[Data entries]
+--
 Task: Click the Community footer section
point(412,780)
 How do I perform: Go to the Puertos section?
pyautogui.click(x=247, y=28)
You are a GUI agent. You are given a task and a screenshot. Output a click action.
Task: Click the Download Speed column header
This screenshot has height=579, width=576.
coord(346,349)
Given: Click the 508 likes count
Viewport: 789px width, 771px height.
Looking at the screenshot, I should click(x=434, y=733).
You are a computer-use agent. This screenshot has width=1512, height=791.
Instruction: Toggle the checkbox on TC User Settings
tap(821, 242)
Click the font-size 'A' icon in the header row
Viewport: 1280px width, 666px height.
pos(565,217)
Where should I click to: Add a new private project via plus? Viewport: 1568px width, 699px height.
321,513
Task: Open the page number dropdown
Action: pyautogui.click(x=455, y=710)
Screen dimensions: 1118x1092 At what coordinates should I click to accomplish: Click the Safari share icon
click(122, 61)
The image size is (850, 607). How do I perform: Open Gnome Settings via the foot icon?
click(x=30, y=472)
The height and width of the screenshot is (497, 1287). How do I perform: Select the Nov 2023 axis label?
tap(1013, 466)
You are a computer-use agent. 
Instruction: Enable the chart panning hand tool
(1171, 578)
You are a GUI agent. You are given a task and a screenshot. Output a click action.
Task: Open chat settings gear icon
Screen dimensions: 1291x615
+--
» **WHAT IS BEING ASKED**:
The records above need to be output again, verbatim.

» **OUTPUT FOR THIS TASK**:
 Task: Click the Community footer section
point(412,780)
 How do I perform: Go to the Puertos section?
pyautogui.click(x=247, y=28)
You are a GUI agent. You are given a task and a screenshot. Output a click action.
Task: Click the Download Speed column header
This screenshot has height=579, width=576.
coord(346,349)
Given: Click the 508 likes count
Viewport: 789px width, 771px height.
Looking at the screenshot, I should click(x=434, y=733).
You are a computer-use agent. This screenshot has width=1512, height=791.
Instruction: Toggle the checkbox on TC User Settings
tap(821, 242)
Click the font-size 'A' icon in the header row
Viewport: 1280px width, 666px height.
pos(565,217)
Where should I click to: Add a new private project via plus? Viewport: 1568px width, 699px height.
321,513
Task: Open the page number dropdown
Action: pyautogui.click(x=455, y=710)
Screen dimensions: 1118x1092 At what coordinates should I click to accomplish: Click the Safari share icon
click(122, 61)
The image size is (850, 607). How do I perform: Open Gnome Settings via the foot icon?
click(x=30, y=472)
The height and width of the screenshot is (497, 1287). How do I perform: Select the Nov 2023 axis label?
tap(1013, 466)
You are a computer-use agent. 
Instruction: Enable the chart panning hand tool
(1171, 578)
You are a GUI agent. You are given a task and a screenshot. Output a click action.
Task: Open chat settings gear icon
Screen dimensions: 1291x615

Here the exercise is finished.